Para sacar partido de las ingentes cantidades de datos a su disposición, las empresas deben conocer las herramientas adecuadas y los costes de procesamiento de la información

El volumen de datos que están generando los dispositivos del Internet de las Cosas se multiplica a gran velocidad. Sistemas conectados de inteligencia artificial (IA) y de aprendizaje automático (machine learning) extraen la información generada y analizan su contenido. Ante la avalancha de datos que recogen, cabe preguntarse qué es prioritario para el análisis que realizan: ¿la cantidad o la calidad del dato?

El análisis correcto de los datos puede aumentar la competitividad

Los datos recolectados por cualquier sistema de sensores pueden incluir señales distorsionadas y llevar a un análisis erróneo de la información, o ver un efecto que no es real. Las consecuencias de dichas distorsiones pueden llevar a decisiones equivocadas. Por eso, hoy en día los expertos en datos son muy requeridos, por su habilidad para formular los algoritmos adecuados y por su visión para juzgar tanto la información que la IA utiliza para el análisis, así como los resultados obtenidos.

Machine learning: ¿Cómo aprenden las máquinas?

Las máquinas pueden aprender por sí solas: para ello, será necesario entrenarlas con un conjunto de datos. Estos datos deben ser de muy alta calidad para no perjudicar el resultado de los algoritmos que analizan la información. El aprendizaje es óptimo cuando las máquinas lo hacen por sí mismas, ya que la intervención humana puede sesgar el proceso. Será necesario que los expertos documenten detalladamente el conjunto de datos utilizados y el sistema de entrenamiento, para localizar fallos si posteriormente surgieran problemas.

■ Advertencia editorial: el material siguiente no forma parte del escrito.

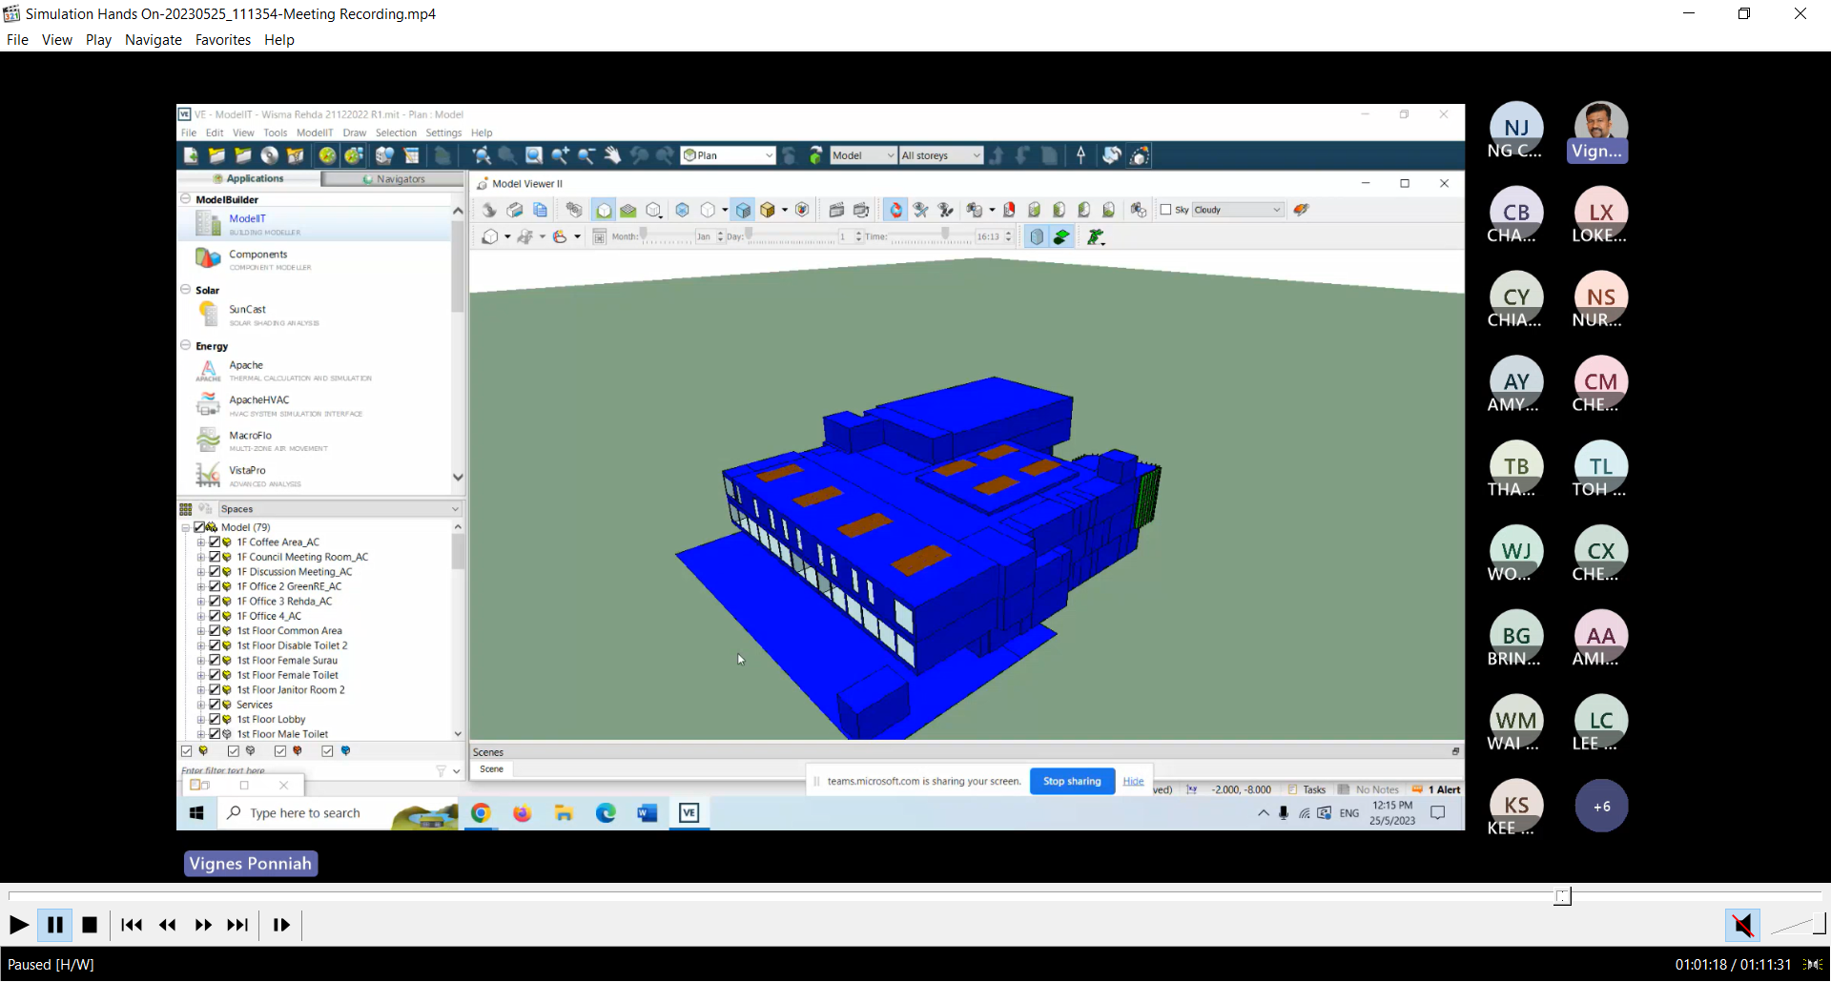This screenshot has height=982, width=1831.
Task: Open the SunCast solar shading application
Action: [208, 314]
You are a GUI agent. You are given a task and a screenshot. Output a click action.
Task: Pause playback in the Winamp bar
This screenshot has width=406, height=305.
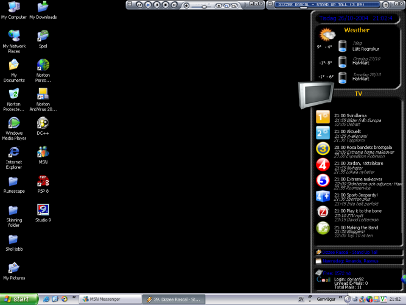[156, 5]
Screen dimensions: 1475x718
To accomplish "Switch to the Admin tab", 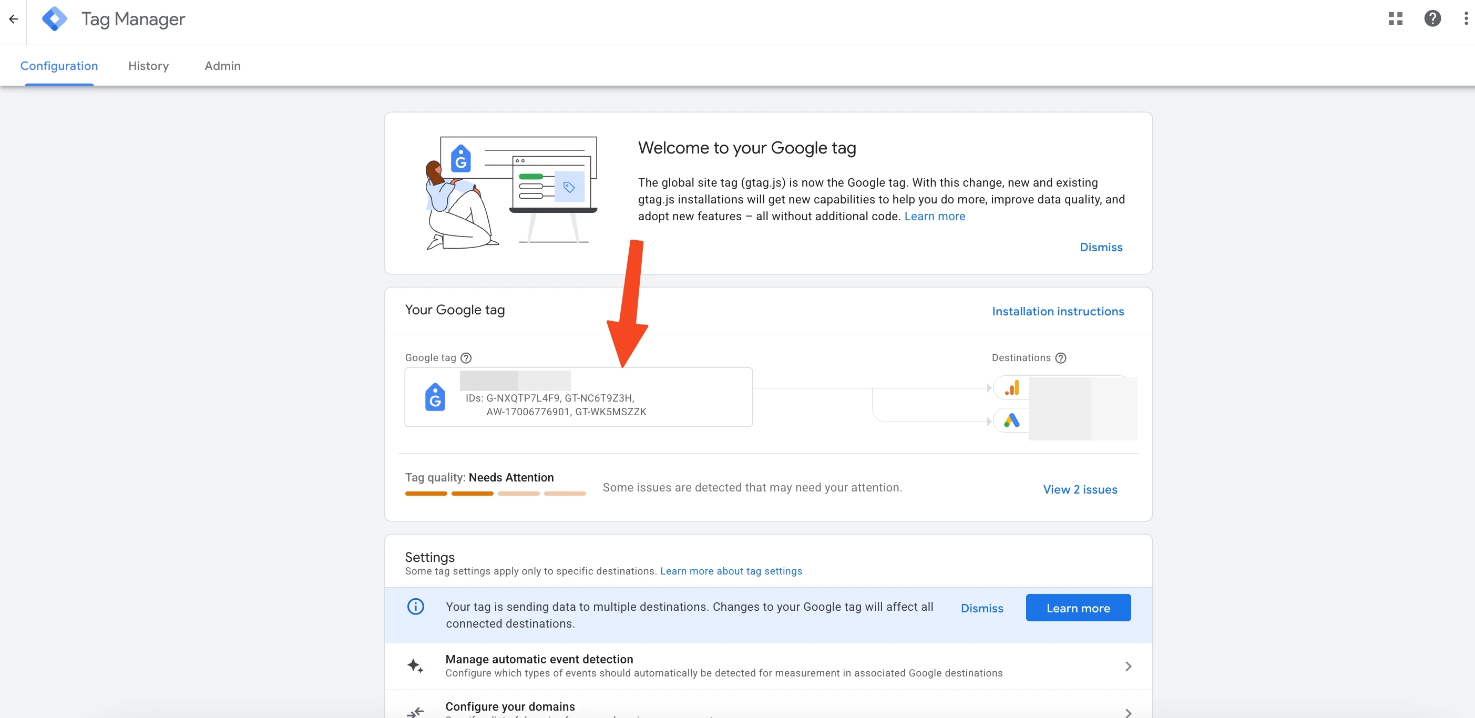I will tap(222, 66).
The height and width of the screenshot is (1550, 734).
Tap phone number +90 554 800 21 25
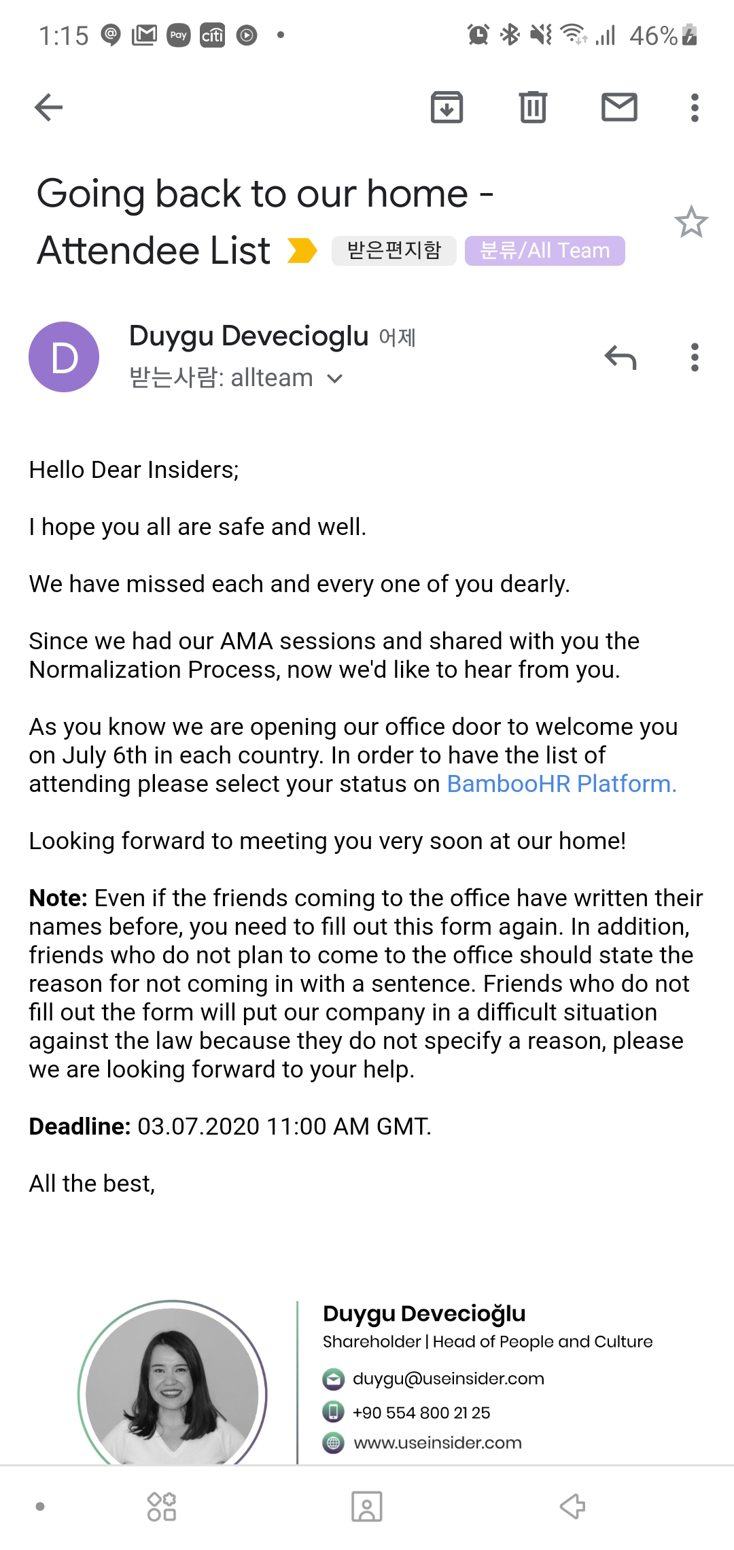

¿Más datos = Mejores resultados?

Aunque los análisis de IA se vuelven relevantes para muchos sectores económicos, no hay que olvidar que su trascendencia dependerá en gran medida de la calidad de los datos y de la pericia y buen criterio de los especialistas. Como decíamos, la IA por sí misma no es capaz de solventar la falta de un buen conjunto de datos. Y serán los especialistas quienes determinen cómo examinar los datos y qué tipo de análisis realizar.

Dado que en los últimos años tanto el precio del almacenamiento de datos como el de la capacidad de procesamiento han bajado considerablemente, resulta sencillo acumular más información. Puede ser entonces complejo reconocer cuando se alcanza el límite para alimentar los sistemas de IA y aprendizaje automático. Sin embargo, llega un punto donde no podrán sacar más partido de los datos. Será el momento de revisar los costes de almacenamiento y procesamiento, y evaluar si tiene sentido o no continuar expandiendo dichas capacidades.

El análisis de datos es un motor que impulsa hoy la tecnología. Es imprescindible dedicar tiempo para establecer los datos que se destinarán al aprendizaje automático, y priorizar su calidad antes que su cantidad. Las mejoras que se puedan lograr resultarán en un salto cualitativo en los sistemas de IA.